Start of Data shown

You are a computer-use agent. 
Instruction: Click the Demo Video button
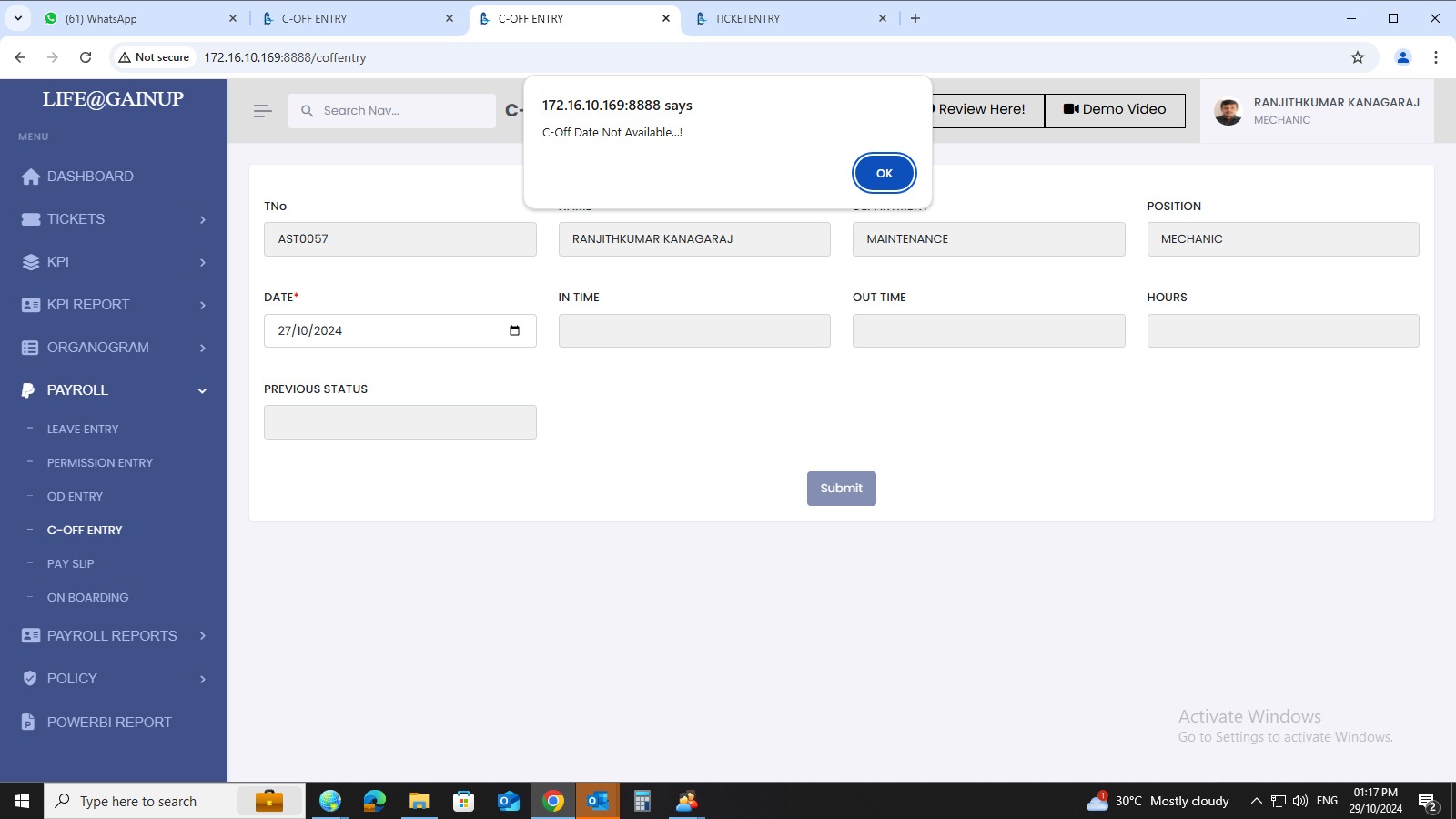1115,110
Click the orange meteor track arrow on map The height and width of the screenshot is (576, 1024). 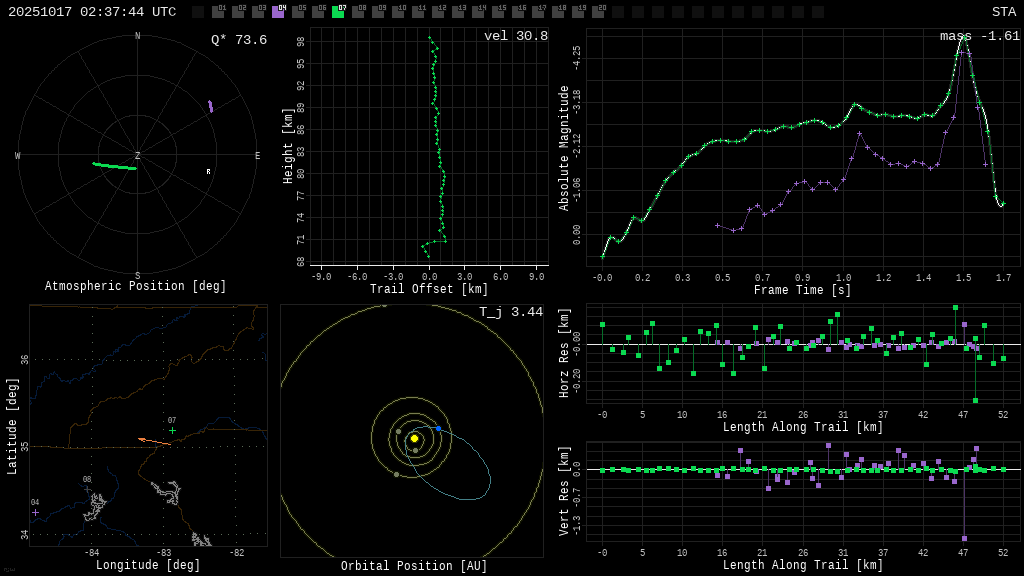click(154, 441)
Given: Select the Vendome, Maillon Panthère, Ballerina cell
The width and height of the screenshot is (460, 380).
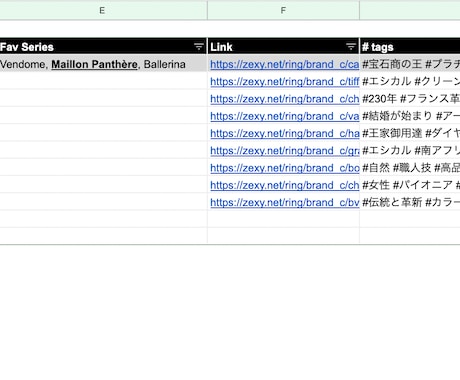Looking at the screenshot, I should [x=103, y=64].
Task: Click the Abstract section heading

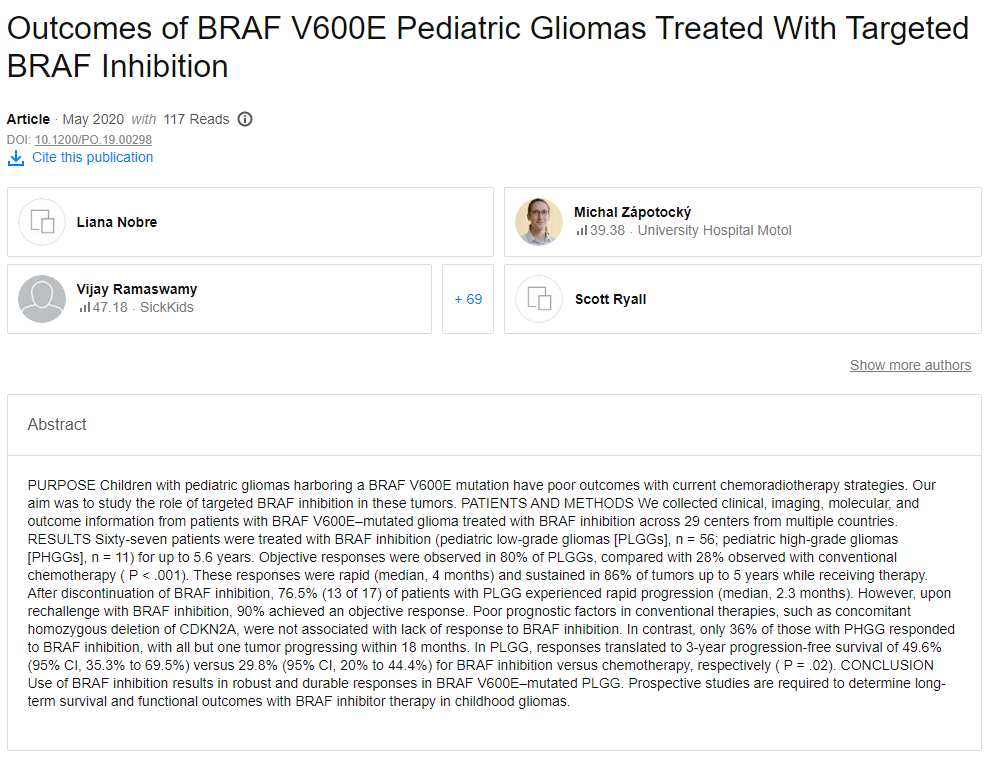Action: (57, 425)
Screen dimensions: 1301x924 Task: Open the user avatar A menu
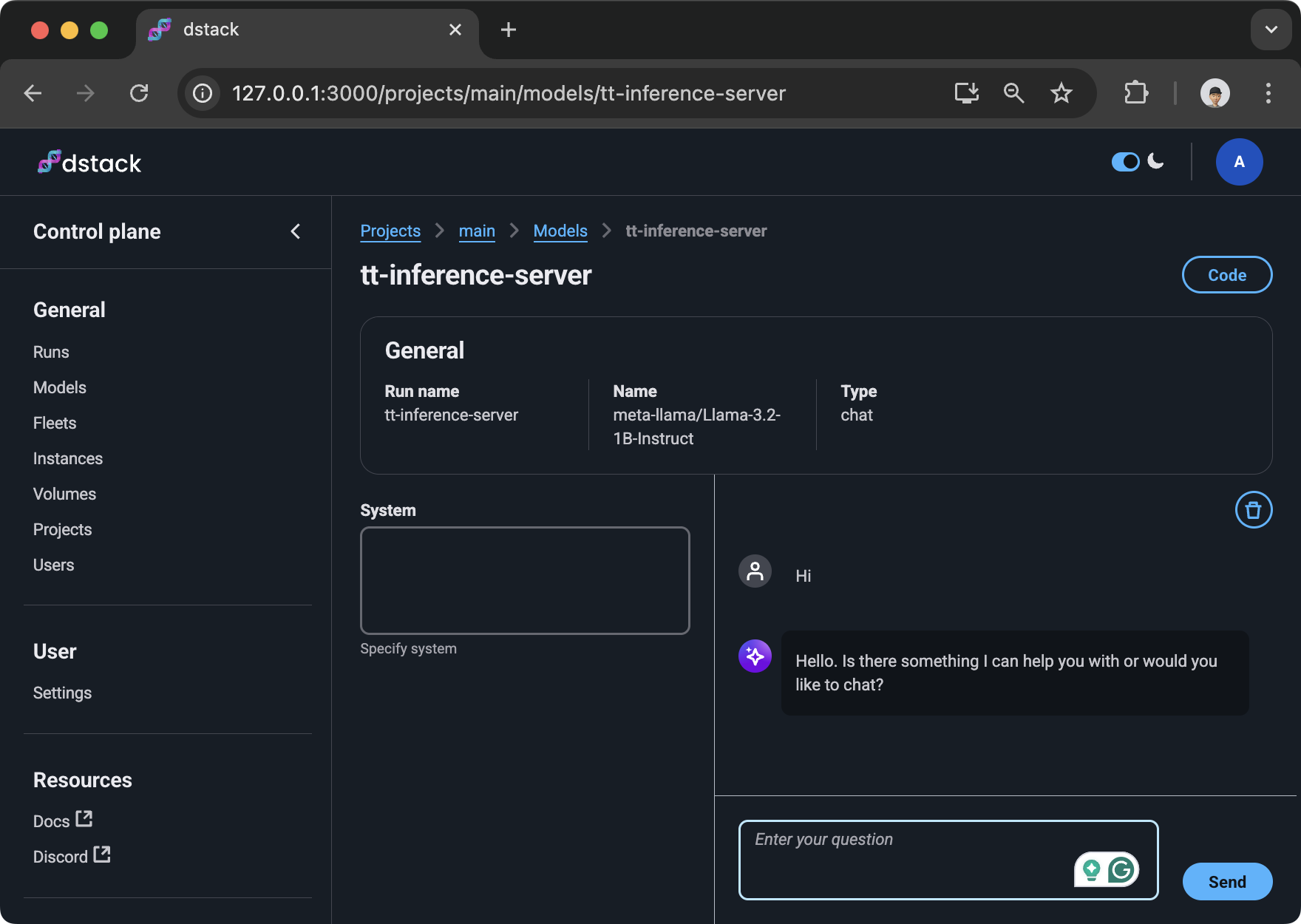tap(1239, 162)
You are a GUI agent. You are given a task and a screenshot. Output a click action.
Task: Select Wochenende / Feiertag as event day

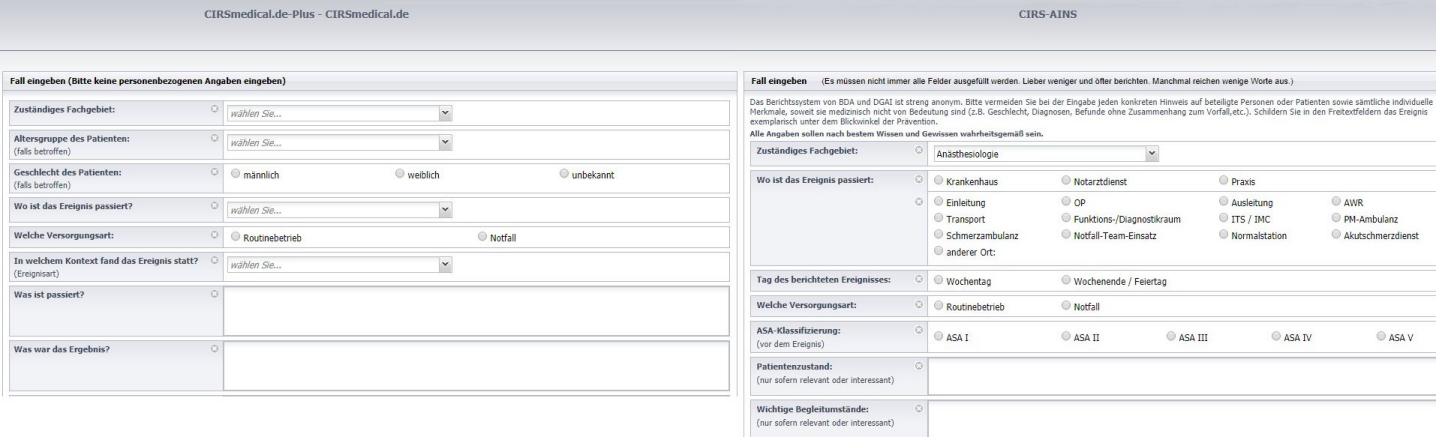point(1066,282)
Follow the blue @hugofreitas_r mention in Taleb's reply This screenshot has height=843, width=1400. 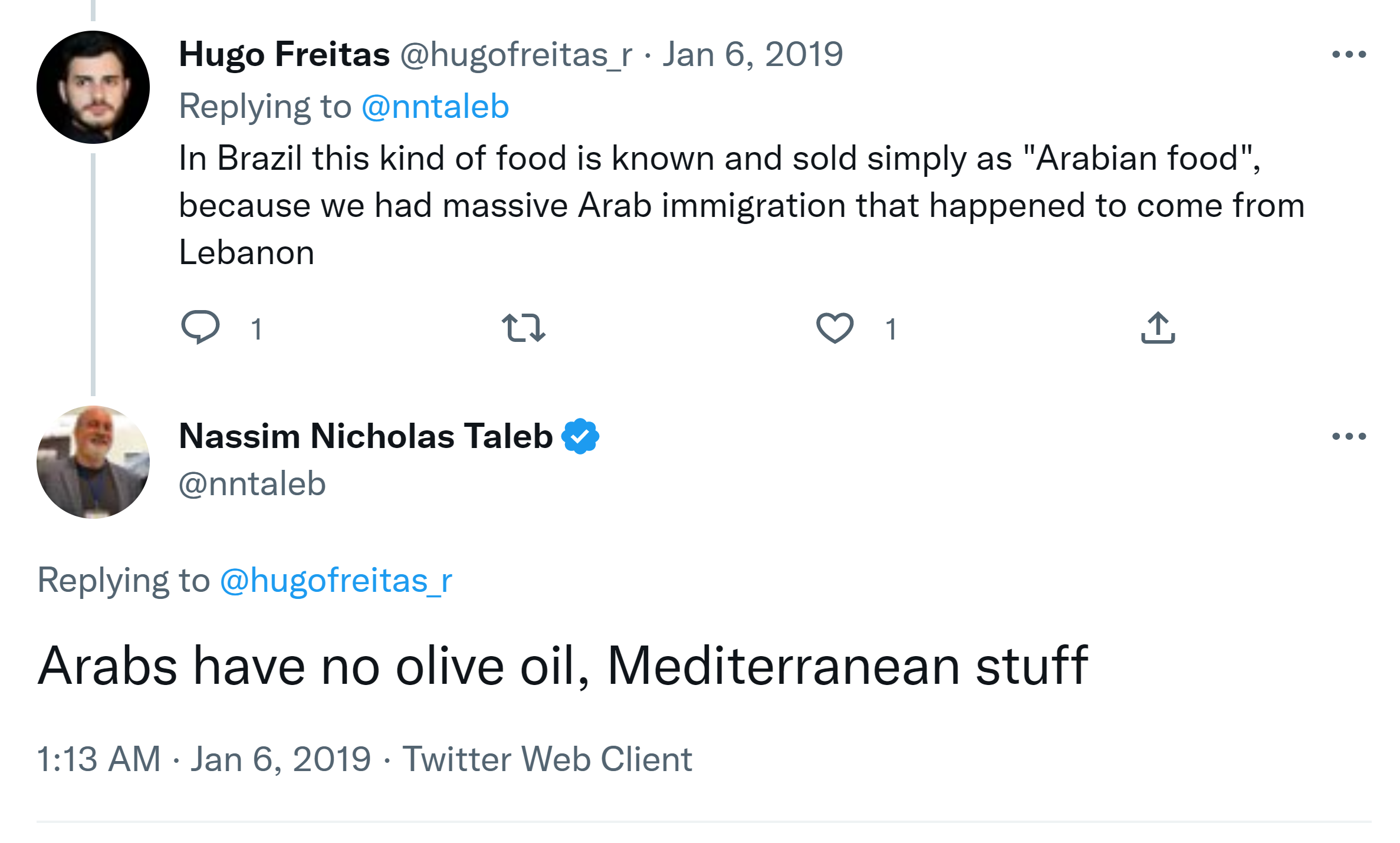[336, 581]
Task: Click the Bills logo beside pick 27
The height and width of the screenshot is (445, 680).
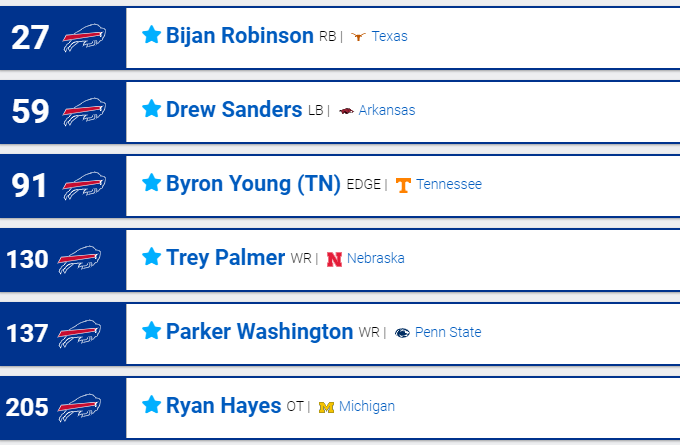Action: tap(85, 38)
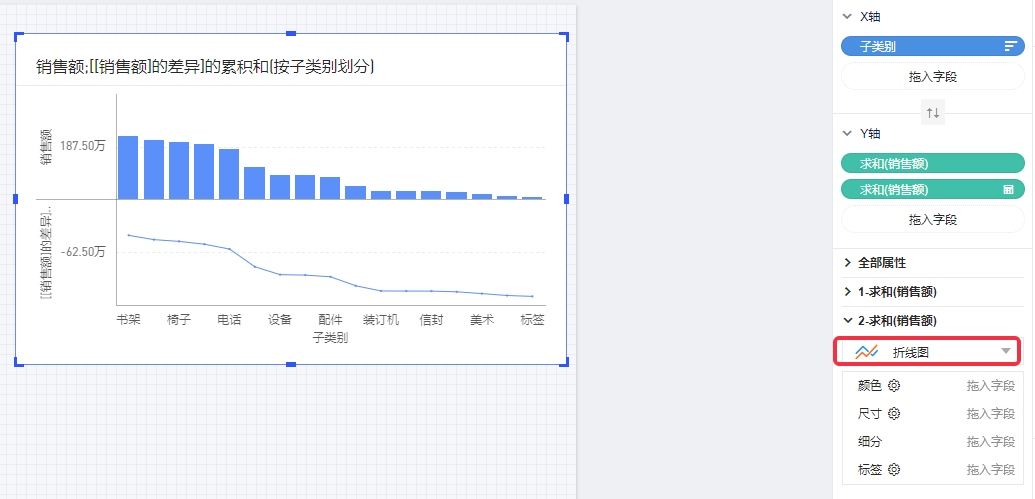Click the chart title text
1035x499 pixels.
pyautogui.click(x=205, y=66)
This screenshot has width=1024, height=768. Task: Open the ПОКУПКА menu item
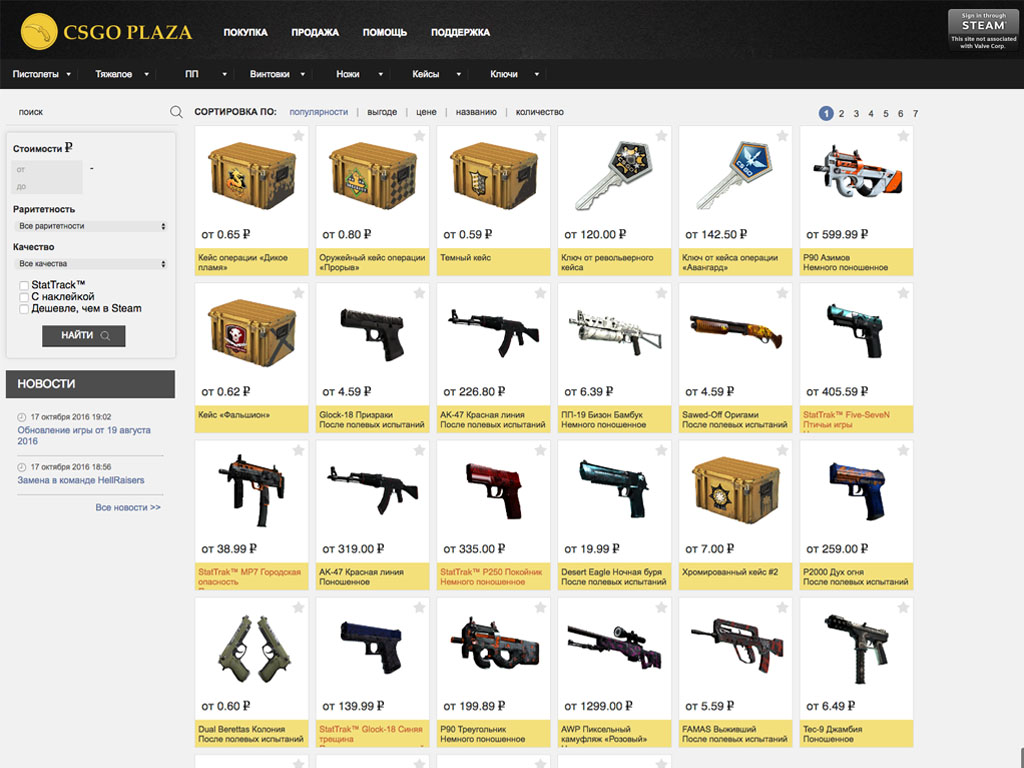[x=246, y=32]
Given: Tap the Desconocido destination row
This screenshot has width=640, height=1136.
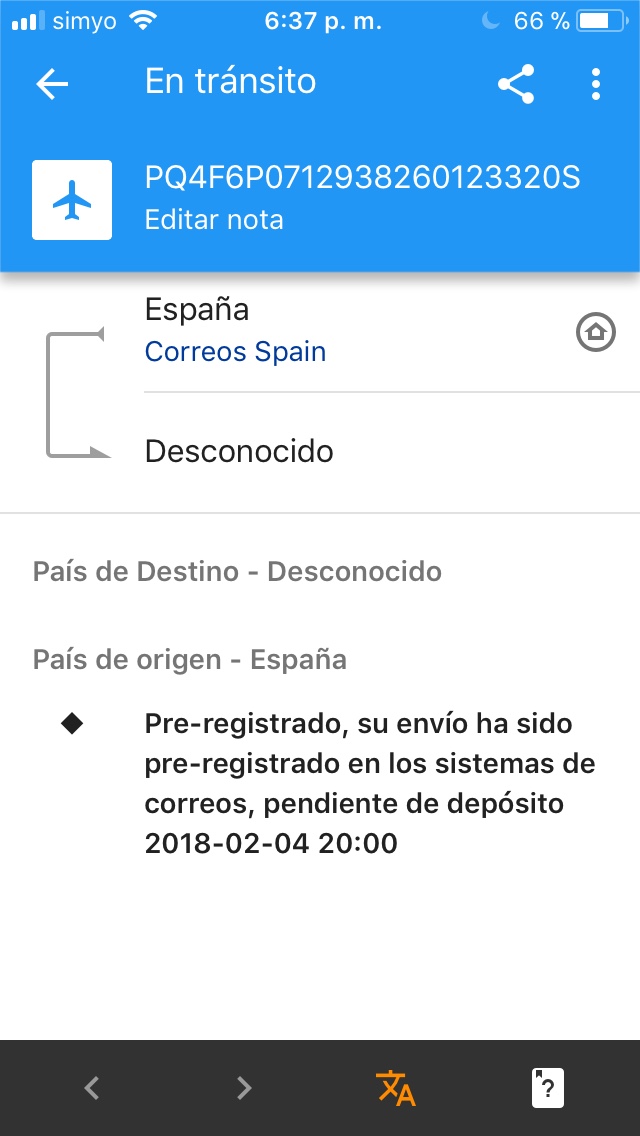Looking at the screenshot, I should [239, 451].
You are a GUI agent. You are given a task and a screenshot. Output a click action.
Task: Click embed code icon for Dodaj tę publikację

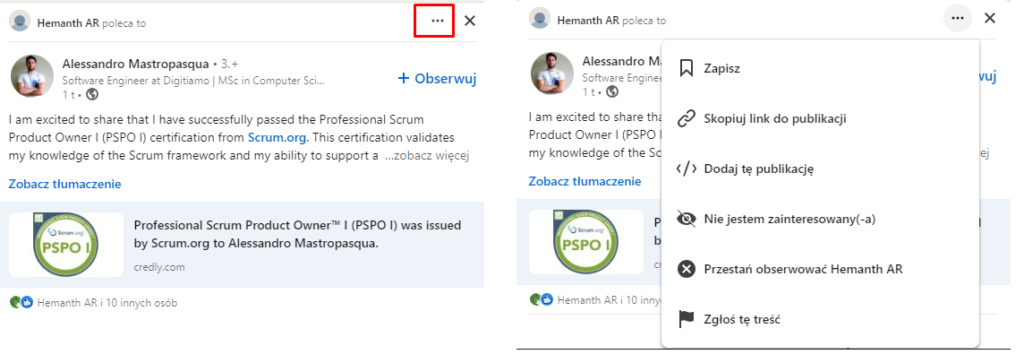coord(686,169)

End of Data shown

Action item — Your answer must be exactly the lines from the one with "Given: Tap the Desconocido destination row" through the last line of the entries, both included, with no pictures; please add nothing else.

Response box —
Given: Tap the Desconocido destination row
This screenshot has width=640, height=1136.
Looking at the screenshot, I should [239, 451].
You are a GUI agent. You are given a task and a screenshot. Output a click action.
Task: Click embed code icon for Dodaj tę publikację

coord(686,169)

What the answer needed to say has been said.